Réunis, ils forment un noyau d'hélium et libèrent des neutrons, qui vont bombarder les parois du réacteur et faire grimper leur température.

Cette chaleur sera ensuite convertie en électricité, grâce à la vapeur d'eau produite au contact de l'eau avec l'extérieur du réacteur.

La fusion a pour elle de ne pas générer d'émissions, de ne pas risquer d'accident comme sa cousine la fission, sur laquelle elle a aussi l'avantage de produire beaucoup moins de déchets.

La majorité des start-up ont choisi la technologie dite du confinement magnétique, celle utilisée par le tokamak, modèle de réacteur le plus connu. Elle diffère de la méthode dite du confinement inertiel, retenue par le LLNL, qui se sert de lasers.

Helion, lui, récupère directement l'énergie à l'intérieur du réacteur sans passer par la case vapeur, et son procédé ne produit pas de neutron, ce qui évite les projections sur les parois et leur érosion.

Cette approche "nous donne un avantage pour arriver à la commercialisation", indique un porte-parole.

Jusque récemment, la viabilité économique de la fusion nucléaire apparaissait incertaine, car le confinement magnétique nécessitait la fabrication d'aimants gigantesques.

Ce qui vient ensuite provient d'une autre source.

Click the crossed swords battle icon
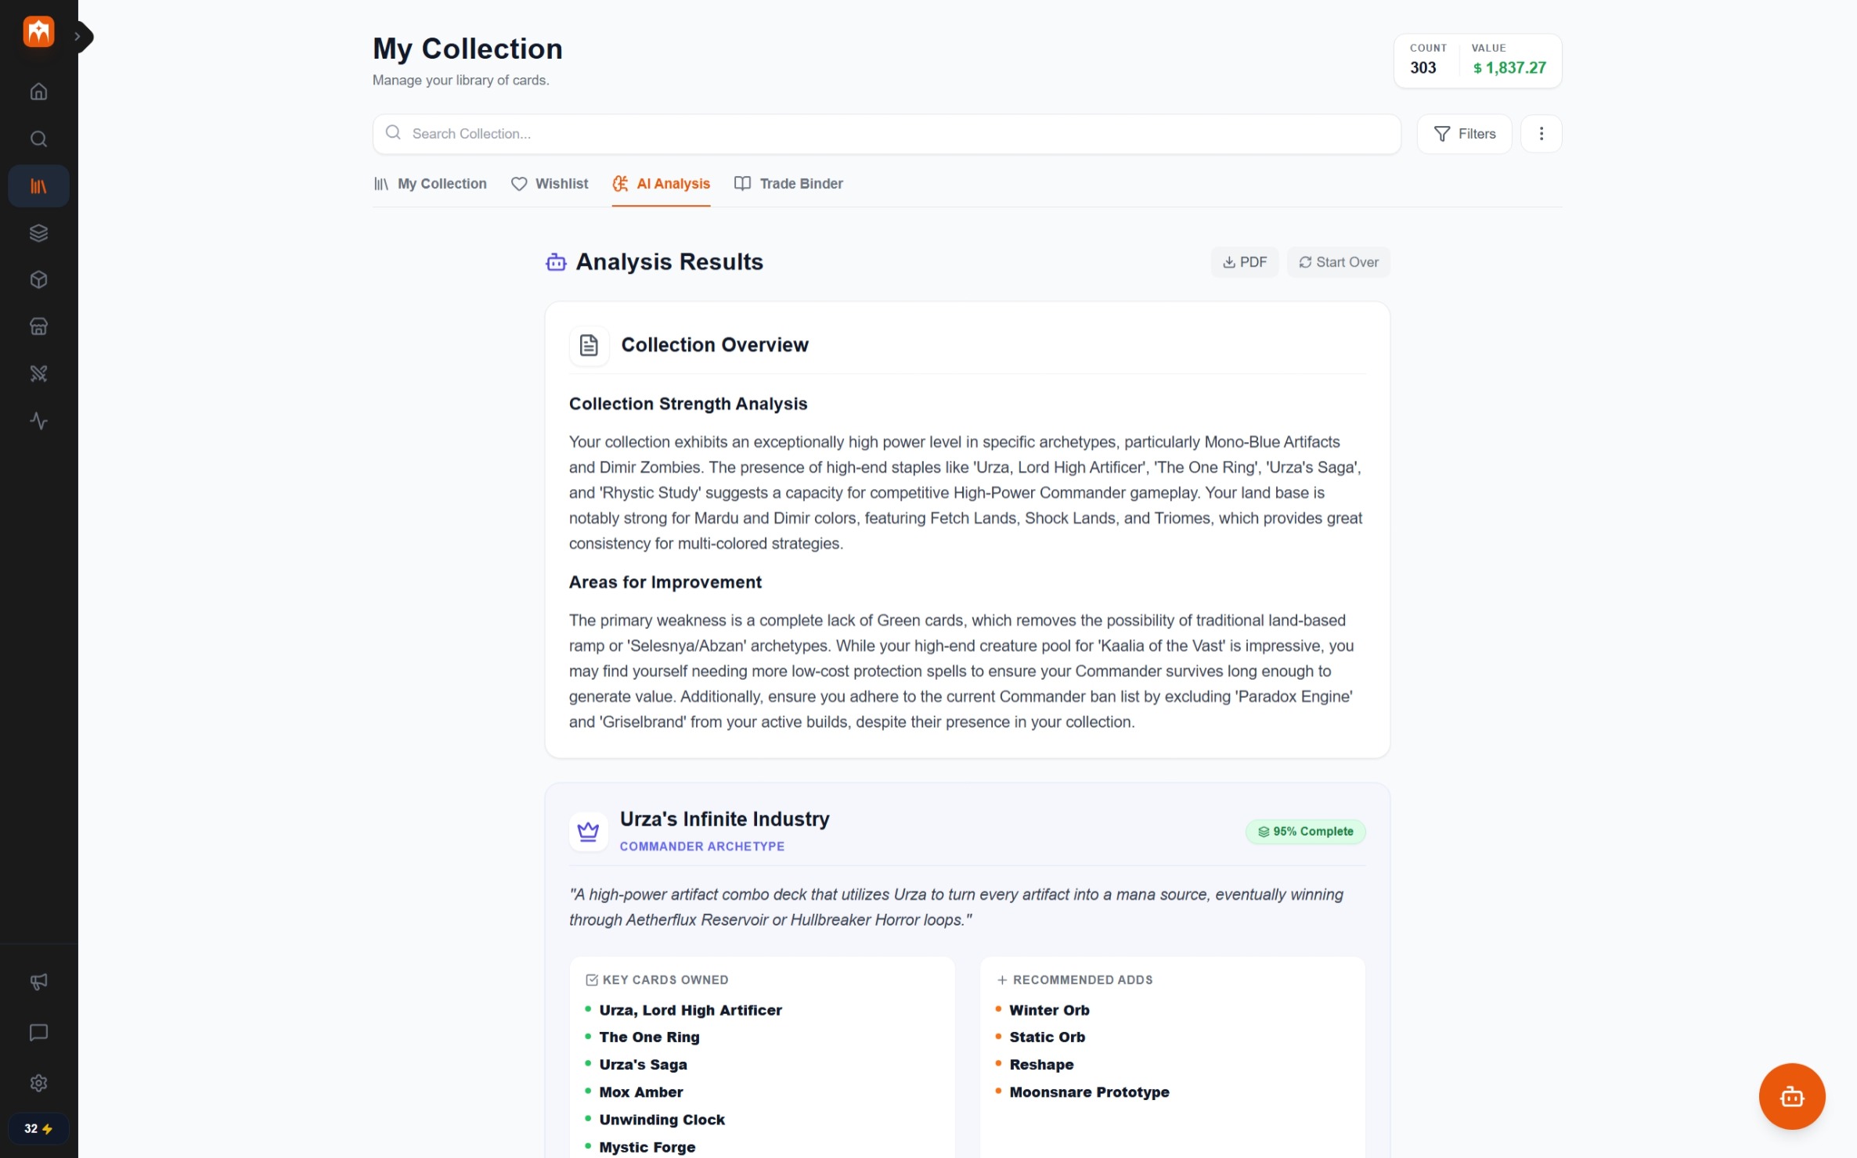The height and width of the screenshot is (1158, 1857). tap(38, 373)
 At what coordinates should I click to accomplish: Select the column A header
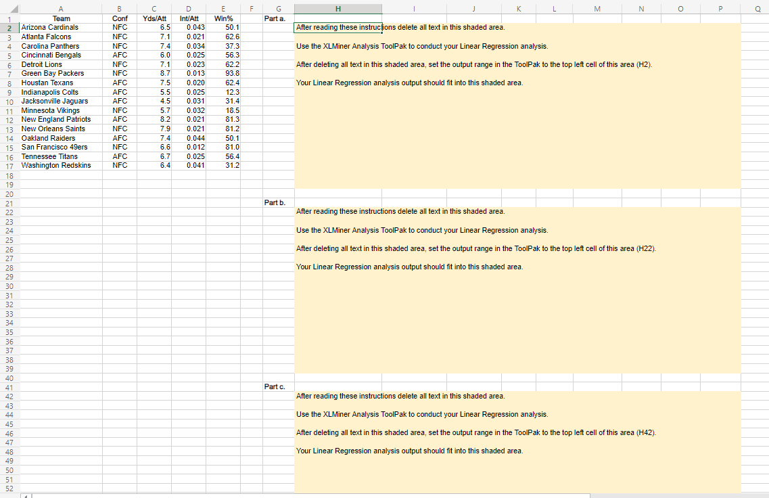point(60,9)
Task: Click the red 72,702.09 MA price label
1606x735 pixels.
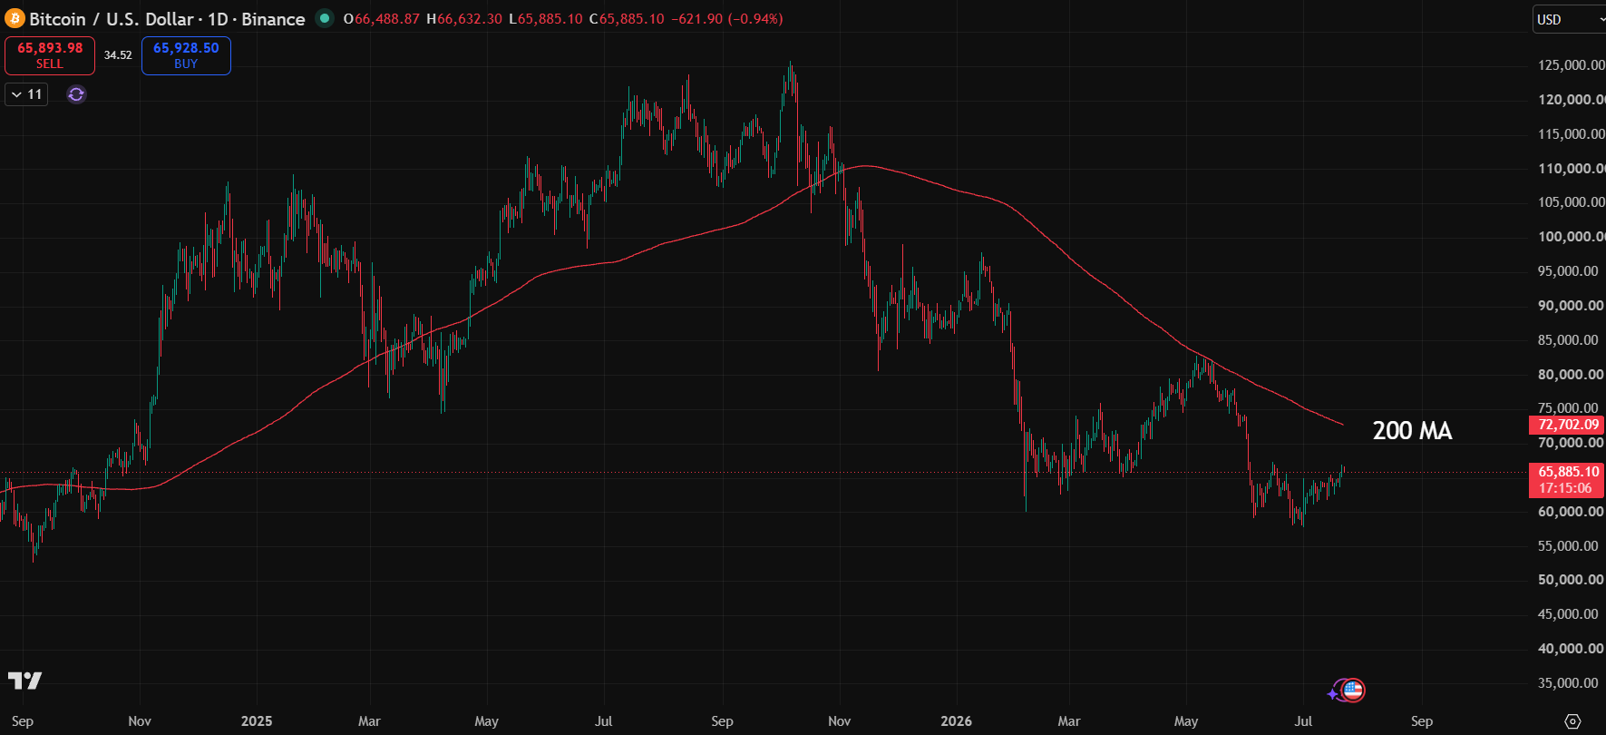Action: (x=1568, y=425)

- "La fusion a une chance" -

Mais des études publiées récemment par des chercheurs du MIT et de la start-up Commonwealth Fusion Systems ont montré que la fusion était possible avec des aimants beaucoup plus petits qu'imaginé initialement.

"Du jour au lendemain, cela a divisé par 40 le coût par watt", a réagi Dennis Whyte pour la revue MIT News. "Maintenant, la fusion a une chance" de devenir réalité dans l'offre énergétique, selon lui.

Avec ses deux milliards de dollars de capitaux privés, Commonwealth est, de très loin, la société à avoir levé le plus de fonds dans le secteur. Elle prévoit d'activer son réacteur de démonstration, le SPARC, l'an prochain, puis d'ouvrir sa première centrale au début des années 2030.

Les aléas sont encore nombreux, mais en cas de réussite, Commonwealth et Helion permettraient aux Américains d'arriver les premiers à la production commerciale d'électricité, étape qu'aucun autre pays ne vise avant 2035, au mieux.

"Commonwealth est un bel exemple de ce que le privé peut faire avec un objectif commercial par rapport au secteur public", souligne Pravesh Patel.

"Les Etats-Unis ont un avantage, d'une certaine façon", reconnaît Dennis Whyte, qui mentionne la capacité des laboratoires universitaires à "mieux convertir leurs recherches (en produits) que dans d'autres pays" ainsi que la culture forte du capital-risque, qui permet aux jeunes pousses de se lancer.

De la révolution des semi-conducteurs à celle d'internet, "les Etats-Unis ont déjà gagné ce genre de course".